Mental Health

Stress Eaters May Benefit From Positive Feedback

By Michelle Gil | Update Date: Oct 31, 2013 03:59 PM EDT

There are two types of eaters when it comes to being overwhelmingly stressed, the ones who lose their appetite and the ones who crave sweet and salty snacks. We have perceived stress eaters are the ones who gain the most weight, but a new study said this is not necessarily true because their eating habits change when they are not under stress. 

"Stress eaters should not be considered at risk to gain weight by default," lead researcher Gudrun Sproesser of the University of Konstanz, in Germany, said in a news release. "Our results suggest the need for a dynamic view of food intake across multiple situations, positive and negative."
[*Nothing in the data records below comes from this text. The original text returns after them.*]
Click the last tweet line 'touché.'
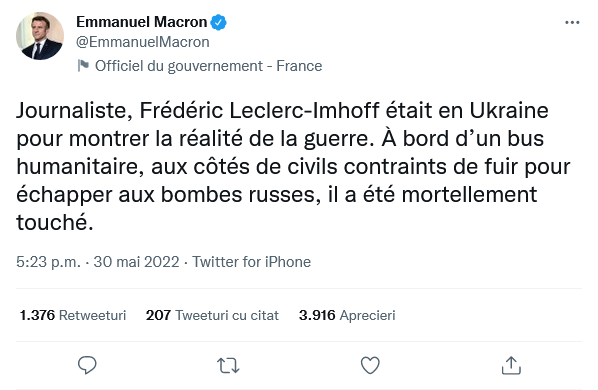 pyautogui.click(x=55, y=222)
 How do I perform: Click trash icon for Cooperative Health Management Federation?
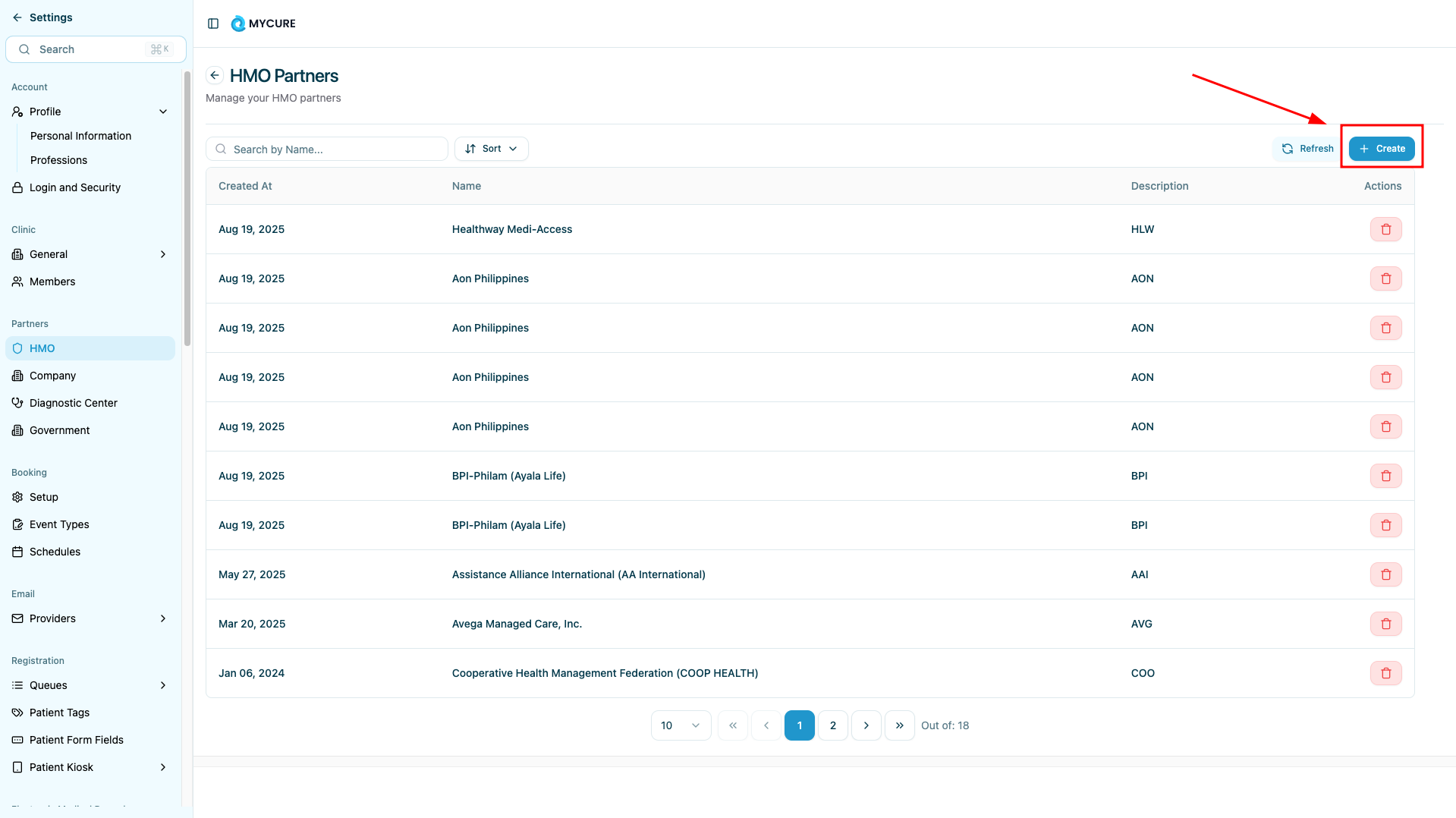tap(1385, 673)
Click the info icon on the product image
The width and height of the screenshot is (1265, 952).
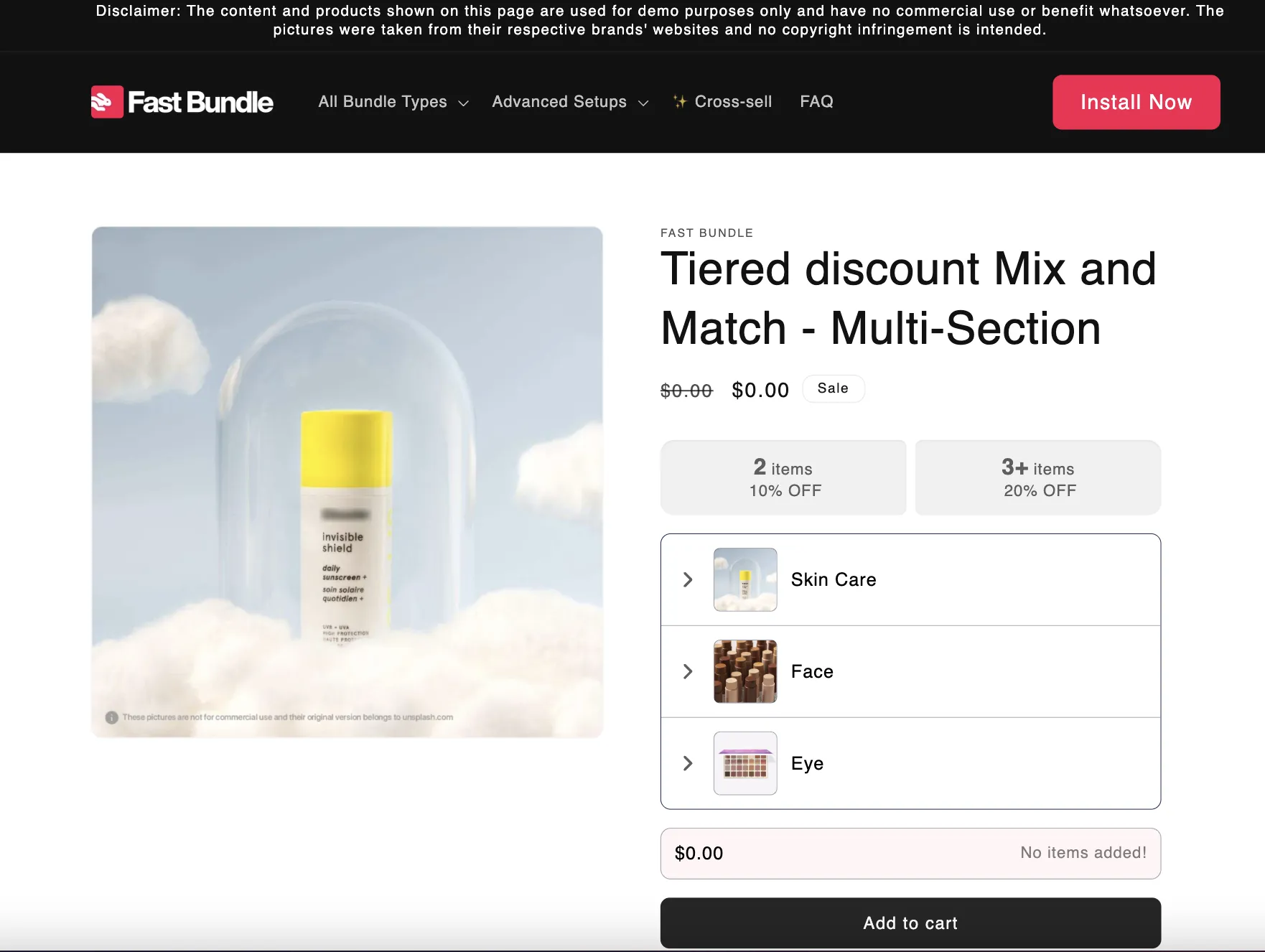(x=112, y=717)
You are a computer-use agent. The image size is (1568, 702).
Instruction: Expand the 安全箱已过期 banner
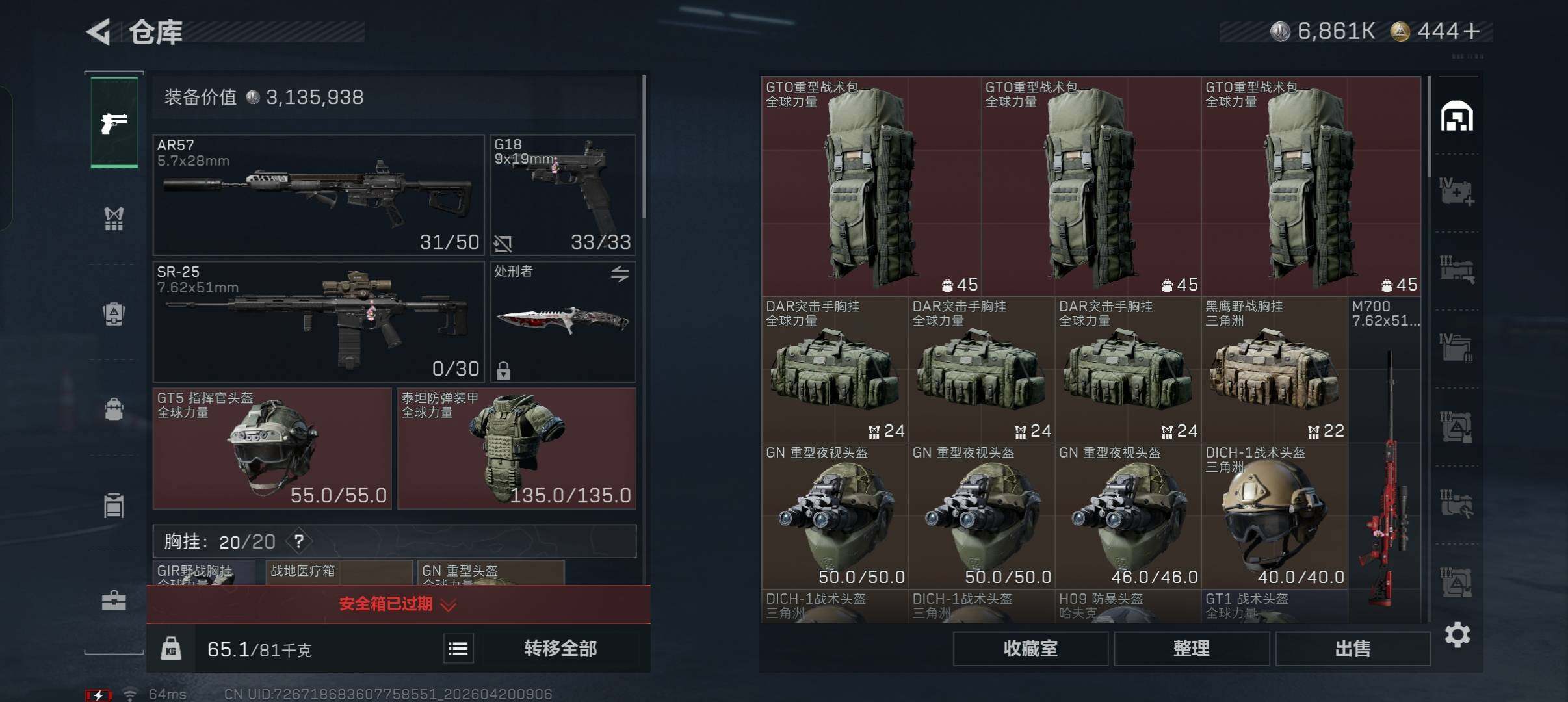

For the study researchers had participants talk to a person they never met via video first. They were asked to then make their own videos in which others would respond through a message whether they did not want to meet with them after viewing the video or they liked them and did want to meet them. Researchers told a third group that the experiment had been cancelled.  

Participants were then asked to engage in an "unrelated" study that involved a taste test for three ice cream flavors.

"The results showed that, when faced with negative feedback, self-identified munchers ate more ice cream than participants in the control group, while self-identified skippers ate less," reported the Association for Psychological Science. "Munchers ate, on average, about 120 more calories' worth of ice cream than did the skippers."

However, researchers found that when given positive news, stress eaters ate less than the control group and those who usually lost their appetite during stressful events ate more. According to the study, the skippers ate an average worth of 74 calories' more than the stress eaters.

"We predicted that munchers and skippers differ in food intake after experiencing a positive situation," said Sproesser. "However, we were rather surprised that the data showed an almost mirror image in ice cream consumption when compared to the data from the social exclusion condition."

Researchers believe that this finding tells more to the association that stress eating is an indicator of weight gain.

"Furthermore, our findings suggest rethinking the recommendation to regulate stress eating," said Sproesser. "Skipping food when being stressed may cause additional stress in munchers and could possibly disturb compensation across situations." 

The findings are published in the journal Psychological Science.